THE BRIEFING ROOM

 

THE WHITE HOUSE

Office of the Press Secrectary
_________________________________________________________________
MAY 7, 2009

The President’s 2010 Budget seeks to usher in a new era of responsibility – an era in which we not only do what we must to save and create new jobs and lift our economy out of recession, but in which we also lay a new foundation for long-term growth and prosperity.

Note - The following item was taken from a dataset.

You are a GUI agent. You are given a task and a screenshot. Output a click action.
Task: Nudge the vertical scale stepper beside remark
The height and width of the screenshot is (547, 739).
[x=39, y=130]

Making long overdue investments and reforms in education so that every child can compete in the global economy, undertaking health care reform so that we can control costs while boosting coverage and quality, and investing in renewable sources of energy so that we can reduce our dependence on foreign oil – these all are key pillars of this new foundation. Another is fiscal discipline. We cannot put our nation on a course for long-term growth with uncontrollable deficits and debt, and we no longer can afford to tolerate investments in programs that are outdated, duplicative, ineffective, or wasteful.

That’s why the Budget includes a separate volume, Terminations, Reductions, and Savings. In this volume, the Administration identifies 121 terminations, reductions, or other areas of savings which will save nearly $17 billion next year alone. About half of the savings for next fiscal year are from defense programs, and half are from non-defense programs. This volume is a progress report on the President’s effort to have his Administration go through the budget line by line to identify which programs work and which do not.

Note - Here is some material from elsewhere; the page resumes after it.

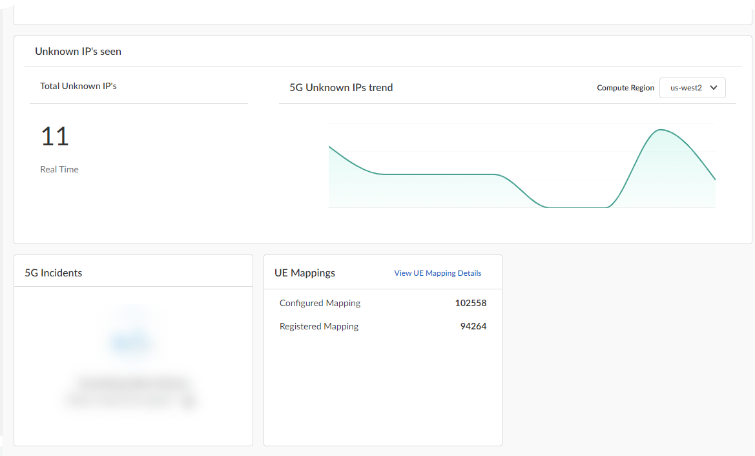This screenshot has height=456, width=755.
Task: Click the middle plateau of Unknown IPs trend
Action: pyautogui.click(x=439, y=174)
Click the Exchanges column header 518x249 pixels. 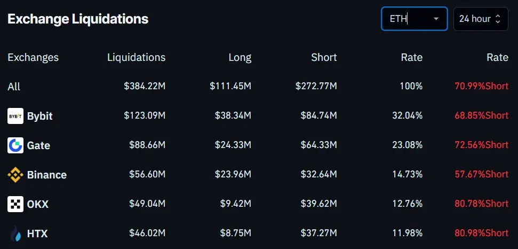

Below is a blog post by OMB Director Peter Orszag which also includes a full link to the budget document and the terminations, reductions and savings volume.

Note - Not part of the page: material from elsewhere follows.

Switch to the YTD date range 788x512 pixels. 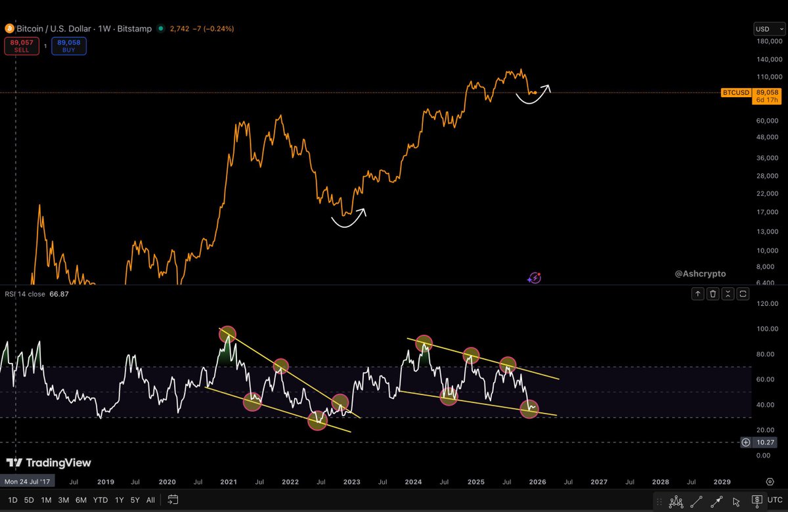(x=100, y=500)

http://www.whitehouse.gov/blog/Determining-What-Works-Line-by-Line/

The programs in Terminations, Reductions, and Savings are ones that do not accomplish the goals set for them, do not do so efficiently, or do a job already done by another initiative. They include these ten:

  • LORAN-C, $35 million. This long-range, radio-navigation system has been made obsolete by GPS.
  • Abandoned Mine Lands Payments, $142 million. This program is now used to clean up mines that are already cleaned up.
  • Educational attaché, Paris, France, $632,000. The Department of Education can use e-mail, video conferencing, and modest travel to replace a full-time representative to UNESCO in Paris, France.
  • Los Alamos Neutron Science Center refurbishment, $19 million. The linear accelerator housed here was built 30 years ago and no longer plays a critical role in weapons research.
  • Even Start, $66 million. The most recent evaluation found no difference on 38 out of 41 outcomes between families in the program and those not in it. Strengthening early childhood education is accomplished through significant investments in proven, more effective programs such as Head Start, Early Head Start, and the Early Learning Challenge Fund.
  • Christopher Columbus Fellowship Foundation, $1 million. The Foundation would spend only 20 percent of its 2010 appropriation on the fellowships it awards.
  • Advanced Earned Income Tax Credit, $125 million. This program benefits very few taxpayers, and has an extremely high error rate: GAO found that 80 percent of recipients did not meet at least one requirement.
  • Javits Gifted and Talented Education Program, $7 million. Grants from this program go to only 15 school districts nationwide, and there are no empirical measures to judge efficacy.
  • Public Broadcasting Grants, $5 million. USDA made these grants to support rural public broadcasting stations’ conversion to digital broadcasting. That transition is now almost complete.
  • Rail Line Relocation Grants, $25 million. This program, duplicative of a merit-based program, is loaded with earmarks.

The efforts detailed in Terminations, Reductions, and Savings are part of a larger and longer effort needed to change how Washington does business and put our fiscal house in order. Already, the President has done the following to cut waste, save taxpayer dollars, and make government more effective:

  • His Budget includes an historic down payment on health care reform, the key to our long-term fiscal future, and was constructed without commonly used budget gimmicks that, for instance, hide the true costs of war and natural disasters.
  • The Budget will cut the deficit in half by the end of the President’s first term, and will bring non-defense discretionary spending to its lowest level as a share of GDP since 1962.
  • Since the budget overview was unveiled 10 weeks ago, the President has announced a contracting reform effort that will greatly reduce no-bid contracts and save $40 billion.
  • At the Cabinet’s first meeting, the President directed agency heads to identify at least $100 million in administrative savings.
  • The President personally called on the congressional leadership to pass PAYGO laws so that Congress is required to say how it will pay for the spending decisions it makes.
  • And Secretary of Defense Gates, in consultation with our nation’s military leadership, unveiled an unprecedented effort to reform defense contracting, saving billions.

Every one of the programs listed in Terminations, Reductions, and Savings has a supporter, and there will be various interests – vocal and powerful – who will oppose different aspects of this Budget. Change is never easy, but after an era of profound irresponsibility, Americans are ready to embrace the shared responsibilities we have to each other and to generations to come. They want to put problem-solving ahead of point-scoring, and to reconstruct an economy on a solid foundation.

The President will work with Congress to reform and transform Washington, to make these needed cuts so that we use taxpayer dollars to invest in what works to grow our economy and put our nation back on the path toward prosperity for all Americans.